▸ WHAT YOU ARE ASKED TO DO: Collect every line in the items below that contains the string "screenshot", treating uppercase and lowercase as different.

(Data items)
——

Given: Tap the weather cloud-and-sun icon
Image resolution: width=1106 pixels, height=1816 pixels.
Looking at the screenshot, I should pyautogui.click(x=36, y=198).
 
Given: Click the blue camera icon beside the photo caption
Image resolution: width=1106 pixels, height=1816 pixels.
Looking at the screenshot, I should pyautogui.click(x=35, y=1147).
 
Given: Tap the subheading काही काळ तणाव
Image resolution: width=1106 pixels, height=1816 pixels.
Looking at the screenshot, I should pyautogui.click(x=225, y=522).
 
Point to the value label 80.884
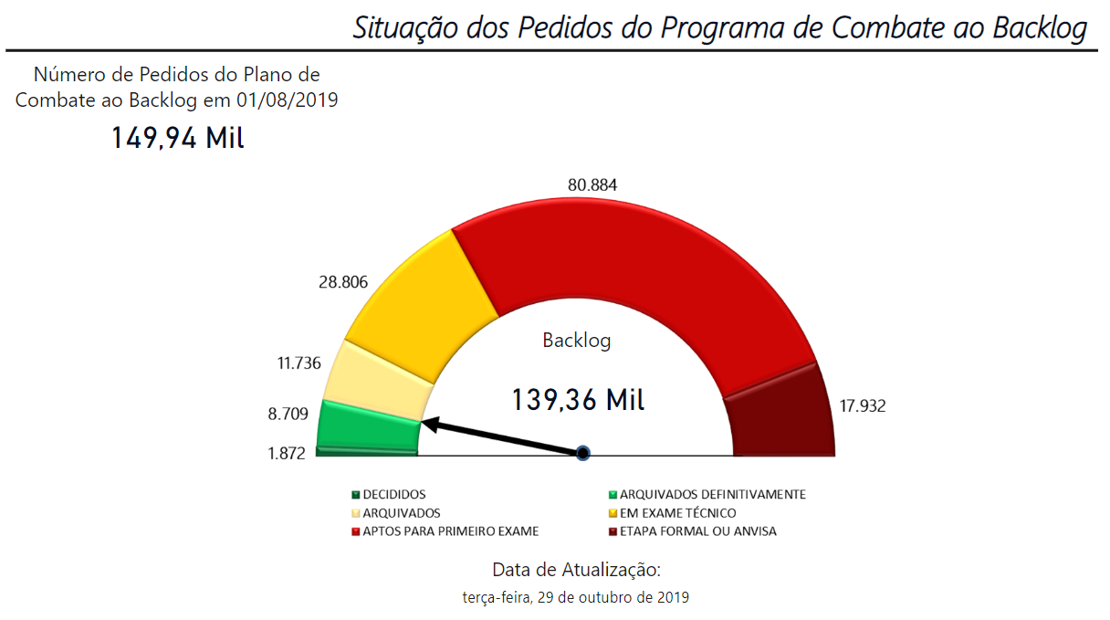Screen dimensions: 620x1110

——

▸ TASK ANSWER:
Looking at the screenshot, I should pyautogui.click(x=36, y=198).
Looking at the screenshot, I should pyautogui.click(x=35, y=1147).
Looking at the screenshot, I should pyautogui.click(x=225, y=522).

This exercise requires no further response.